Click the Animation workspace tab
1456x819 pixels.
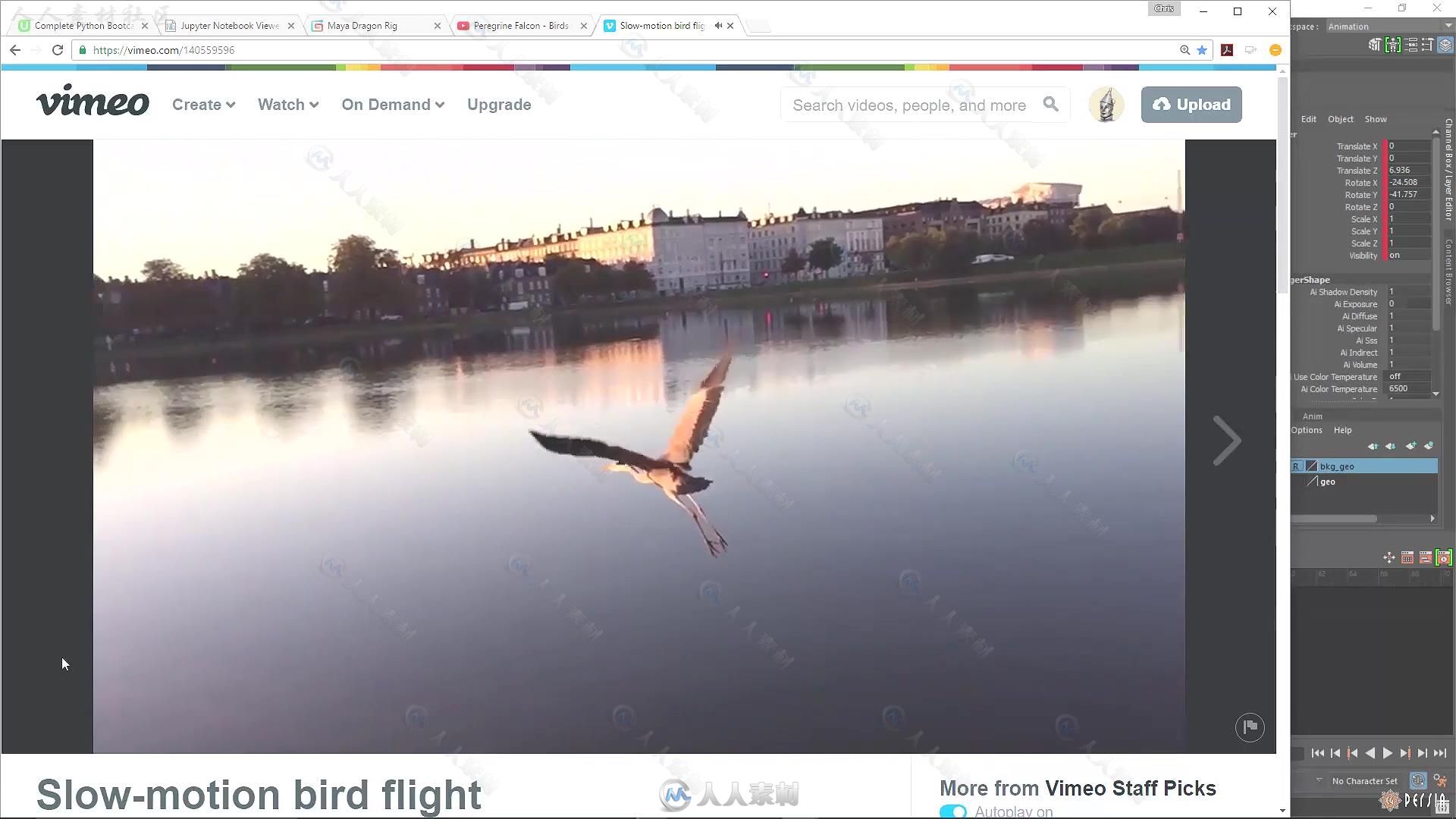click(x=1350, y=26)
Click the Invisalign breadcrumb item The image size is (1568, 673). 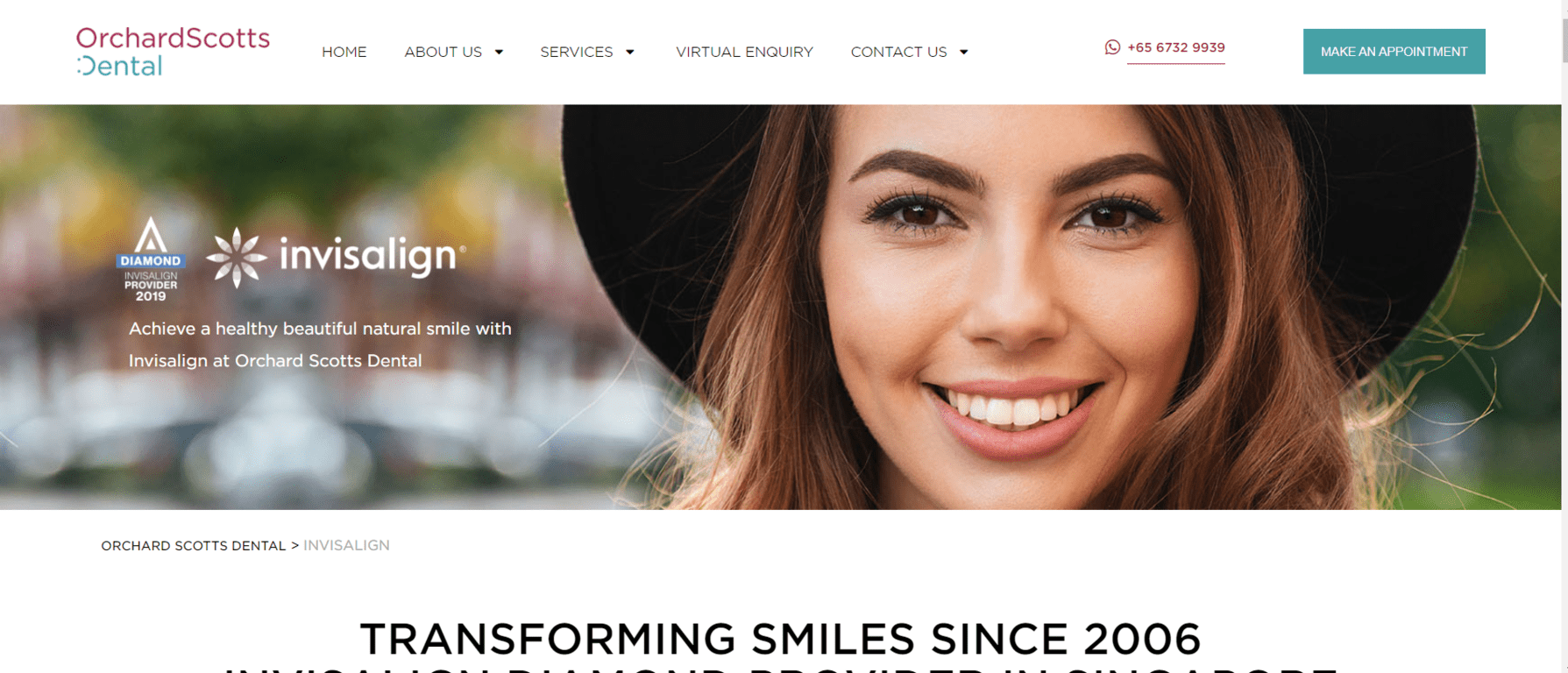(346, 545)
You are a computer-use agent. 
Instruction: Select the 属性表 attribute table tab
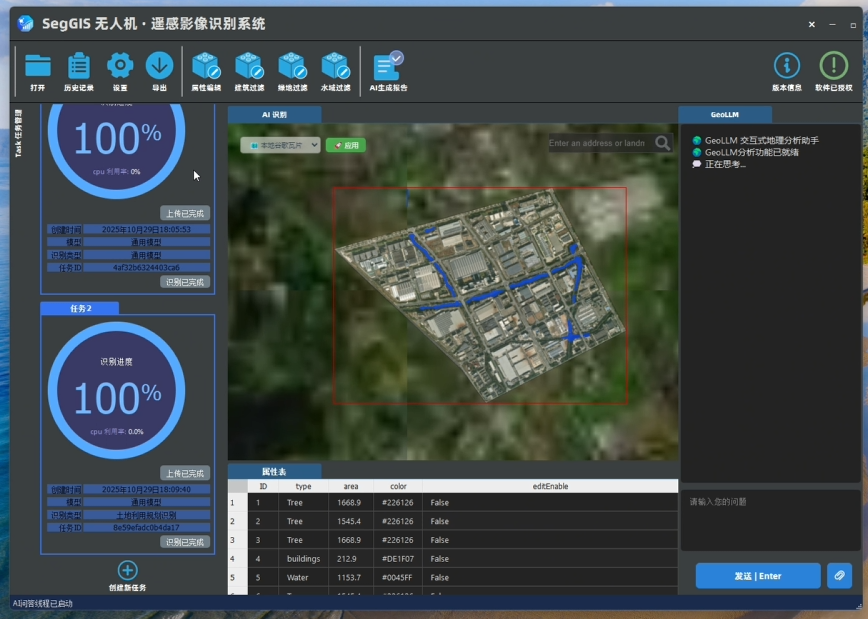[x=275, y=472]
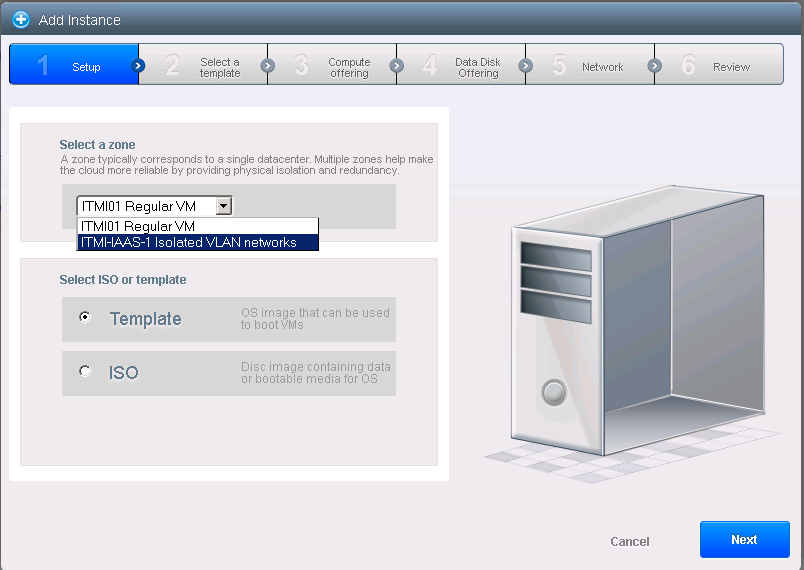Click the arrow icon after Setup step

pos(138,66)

******

Nothing but the lines from the line with "Instruction: Select the" through the end of the listing should appear in the answer, each duplicated exactly, without pictures.

Instruction: Select the 属性表 attribute table tab
[x=275, y=472]
Click the arrow icon after Setup step

pos(138,66)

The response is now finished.